Jeffrey D. Giles, Executive Vice President of Core & Main, Inc. (NYSE:CNM), recently sold 25,000 shares of the company's Class A common stock. The shares were sold at an average price of $54.71, totaling approximately $1.37 million. This transaction was conducted under a Rule 10b5-1 trading plan, which Giles adopted on July 11, 2024. Following the sale, Giles holds 11,615 shares directly.
In addition to the sale, Giles conducted other transactions involving the company's stock. He redeemed 22,259 shares of Class B common stock and limited partnership interests for an equal number of Class A shares, as part of an exchange agreement. These actions reflect Giles' ongoing management of his holdings in Core & Main, a company based in St. Louis, Missouri, specializing in wholesale durable goods.
In other recent news, Core & Main Inc. has seen several adjustments to its stock price targets following its strong third-quarter fiscal 2024 performance. BofA Securities raised its price target to $40, while maintaining an Underperform rating, citing the company's surpassing of revenue and adjusted EBITDA consensus estimates. RBC Capital also increased its price target to $62, maintaining an Outperform rating, after the company's earnings surpassed expectations.
In the wake of Core & Main's strong Q3 results, Baird upgraded the company's stock target to $66 and maintained an Outperform rating. Goldman Sachs held its Neutral stance on the company with a consistent price target of $57, recognizing the company's robust Q3 performance. Lastly, Truist Securities increased the company's price target to $56, maintaining a Hold rating, in response to the company's recent performance.
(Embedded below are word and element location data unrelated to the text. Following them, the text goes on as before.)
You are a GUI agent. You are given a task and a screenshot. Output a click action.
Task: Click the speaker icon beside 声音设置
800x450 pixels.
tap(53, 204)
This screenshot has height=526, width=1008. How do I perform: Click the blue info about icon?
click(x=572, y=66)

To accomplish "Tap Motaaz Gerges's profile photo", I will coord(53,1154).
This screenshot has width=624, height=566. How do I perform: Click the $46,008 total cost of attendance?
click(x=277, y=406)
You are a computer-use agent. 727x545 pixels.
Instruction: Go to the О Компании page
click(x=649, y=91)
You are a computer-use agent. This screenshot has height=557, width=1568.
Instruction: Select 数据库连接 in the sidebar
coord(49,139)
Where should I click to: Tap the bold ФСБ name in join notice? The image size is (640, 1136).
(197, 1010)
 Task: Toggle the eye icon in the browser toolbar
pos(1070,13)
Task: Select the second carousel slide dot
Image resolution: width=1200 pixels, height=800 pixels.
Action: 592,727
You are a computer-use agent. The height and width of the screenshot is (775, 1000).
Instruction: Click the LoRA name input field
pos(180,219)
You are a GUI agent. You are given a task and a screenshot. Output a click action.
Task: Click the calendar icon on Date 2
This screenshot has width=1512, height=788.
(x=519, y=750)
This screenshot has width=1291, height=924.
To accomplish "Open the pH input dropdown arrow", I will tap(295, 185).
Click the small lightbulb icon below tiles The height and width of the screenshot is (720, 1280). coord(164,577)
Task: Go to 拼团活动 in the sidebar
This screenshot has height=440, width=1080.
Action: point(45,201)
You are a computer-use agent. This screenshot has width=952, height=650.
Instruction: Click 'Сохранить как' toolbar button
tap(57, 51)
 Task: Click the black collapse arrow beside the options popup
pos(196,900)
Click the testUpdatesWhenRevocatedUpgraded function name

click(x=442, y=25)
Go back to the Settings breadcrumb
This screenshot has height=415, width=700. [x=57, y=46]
These recent developments reflect the company's upwardly revised full-year 2024 revenue guidance, now expected to be between $7.35 billion and $7.45 billion, and the adjusted EBITDA forecast, now aiming for $915 million to $935 million. The company's management has also outlined a strategic framework for 2025, targeting a year-over-year revenue growth of approximately 6-8% and an adjusted EBITDA margin expansion of 30-50 basis points.